Bulletin of Public Information
- BIP current logo
- Headquarters: ul. Królewska 27, 00-060 Warszawa
- Key people: Tadeusz Mąkosa, Editor-in-chief
- Website: https://www.gov.pl/web/bip

= Bulletin of Public Information =

The Bulletin of Public Information (Polish: Biuletyn Informacji Publicznej, stylised as bip) is a Polish system of unified public records online, consisting of an array of standardized pages created with the general public in mind. For those interested in the operation of any particular institution in Poland or in finding a way of contacting them in order to settle a particular matter, the BIP given entry is often the optimal source of data and background information. The offices of BIP are located at Królewska 27 Street in Warsaw. Its Editor-in-chief is Tadeusz Mąkosa.

==Legislation==
Data made available by BIP is regulated by the Polish Law on Access to Public Information passed on 6 September 2001, based on Article 61 of the Constitution of Poland which provides for the right to information and mandates that Parliament enact a law setting out this right. The Law went into effect in January 2002.

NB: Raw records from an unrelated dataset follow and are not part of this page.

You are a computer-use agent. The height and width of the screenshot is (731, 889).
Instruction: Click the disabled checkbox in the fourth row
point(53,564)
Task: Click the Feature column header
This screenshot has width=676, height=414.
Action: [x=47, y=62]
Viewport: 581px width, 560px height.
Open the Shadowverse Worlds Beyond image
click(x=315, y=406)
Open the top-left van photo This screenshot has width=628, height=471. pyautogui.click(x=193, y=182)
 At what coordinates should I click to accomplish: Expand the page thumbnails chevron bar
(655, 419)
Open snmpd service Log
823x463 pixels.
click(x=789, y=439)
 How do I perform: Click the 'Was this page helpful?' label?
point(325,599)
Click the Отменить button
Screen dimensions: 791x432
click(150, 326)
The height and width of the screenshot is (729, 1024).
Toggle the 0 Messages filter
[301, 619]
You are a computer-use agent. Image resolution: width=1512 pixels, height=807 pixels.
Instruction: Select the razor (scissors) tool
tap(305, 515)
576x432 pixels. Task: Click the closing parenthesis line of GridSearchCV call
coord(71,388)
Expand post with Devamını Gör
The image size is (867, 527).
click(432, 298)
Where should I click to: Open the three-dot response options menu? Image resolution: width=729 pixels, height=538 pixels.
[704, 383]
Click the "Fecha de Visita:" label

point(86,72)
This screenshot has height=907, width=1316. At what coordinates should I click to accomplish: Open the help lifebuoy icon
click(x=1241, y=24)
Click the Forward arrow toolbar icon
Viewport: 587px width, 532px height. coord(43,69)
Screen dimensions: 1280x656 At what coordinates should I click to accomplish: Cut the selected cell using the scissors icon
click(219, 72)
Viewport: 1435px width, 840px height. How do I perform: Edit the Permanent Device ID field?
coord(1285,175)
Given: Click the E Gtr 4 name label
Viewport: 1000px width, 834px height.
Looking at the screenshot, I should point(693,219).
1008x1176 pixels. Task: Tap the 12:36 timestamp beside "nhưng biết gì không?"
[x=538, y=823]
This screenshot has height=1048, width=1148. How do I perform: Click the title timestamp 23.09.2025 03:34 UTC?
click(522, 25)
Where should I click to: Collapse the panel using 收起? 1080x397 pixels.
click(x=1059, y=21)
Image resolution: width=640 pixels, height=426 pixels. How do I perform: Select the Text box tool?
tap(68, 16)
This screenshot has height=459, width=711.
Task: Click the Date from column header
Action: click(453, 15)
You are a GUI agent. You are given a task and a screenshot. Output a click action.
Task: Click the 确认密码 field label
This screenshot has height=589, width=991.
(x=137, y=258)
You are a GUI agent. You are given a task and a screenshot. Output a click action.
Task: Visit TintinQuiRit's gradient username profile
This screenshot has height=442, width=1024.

The Biuletyn Informacji Publicznej BIP gives access to public information, public data and public assets held by public bodies, private bodies that exercise public tasks, trade unions and political parties. The requests regarding specific items can be made either orally in person or by writing. The bodies must respond within 14 days. The regulation of the Minister of Internal Affairs and Administration regarding the Public Information Bulletin BIP was passed on 18 January 2007, replacing Regulation of 17 May 2002. The minimum requirements for submitting public records to BIP in electronic form were established by Council of Ministers of the National Interoperability on 12 April 2012.